| ========================================================================= |
| Improving allocation efficiency by considering the total reserved memory |
| ========================================================================= |
| |
| This document describes a change to the cluster metric to enhance |
| the allocation efficiency of Ganeti's ``htools``. |
| |
| .. contents:: :depth: 4 |
| |
| |
| Current state and shortcomings |
| ============================== |
| |
| Ganeti's ``htools``, which typically make all allocation and balancing |
| decisions, greedily try to improve the cluster metric.
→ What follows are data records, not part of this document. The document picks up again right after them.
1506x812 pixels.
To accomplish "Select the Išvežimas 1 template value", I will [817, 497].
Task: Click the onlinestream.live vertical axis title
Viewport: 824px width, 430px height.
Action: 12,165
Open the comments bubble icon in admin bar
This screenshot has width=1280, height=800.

So it is important |
| that the cluster metric faithfully reflects the objectives of these operations. |
| Currently the cluster metric is composed of counting violations (instances on |
| offline nodes, nodes that are not N+1 redundant, etc) and the sum of standard |
| deviations of relative resource usage of the individual nodes. The latter |
| component is to ensure that all nodes equally bear the load of the instances. |
| This is reasonable for resources where the total usage is independent of |
| its distribution, as it is the case for CPU, disk, and total RAM. It is, |
| however, not true for reserved memory. By distributing its secondaries |
| more widespread over the cluster, a node can reduce its reserved memory |
| without increasing it on other nodes. Not taking this aspect into account |
| has lead to quite inefficient allocation of instances on the cluster (see |
| example below). |
| |
| Proposed changes |
| ================ |
| |
| A new additive component is added to the cluster metric. It is the sum over |
| all nodes of the fraction of reserved memory. This way, moves and allocations |
| that reduce the amount of memory reserved to ensure N+1 redundancy are favored. |
| |
| Note that this component does not have the scaling of standard deviations of |
| fractions, but, instead counts nodes reserved for N+1 redundancy. In an ideal |
| allocation, this will not exceed 1. But bad allocations will violate this |
| property. As waste of reserved memory is a more future-oriented problem than, |
| e.g., current N+1 violations, we give the new component a relatively small |
| weight of 0.25, so that counting current violations still dominate. |
| |
| Another consequence of this metric change is that the value 0 is no longer |
| obtainable: as soon as we have DRBD instance, we have to reserve memory. |
| However, in most cases only differences of scores influence decissions made. |
| In the few cases, were absolute values of the cluster score are specified, |
| they are interpreted as relative to the theoretical minimum of the reserved |
| memory score. |
| |
| |
| Example |
| ======= |
| |
| Consider the capacity of an empty cluster of 6 nodes, each capable of holding |
| 10 instances; this can be measured, e.g., by |
| ``hspace --simulate=p,6,204801,10241,21 --disk-template=drbd |
| --standard-alloc=10240,1024,2``. Without the metric change 34 standard |
| instances are allocated. With the metric change, 48 standard instances |
| are allocated. This is a 41% increase in utilization. |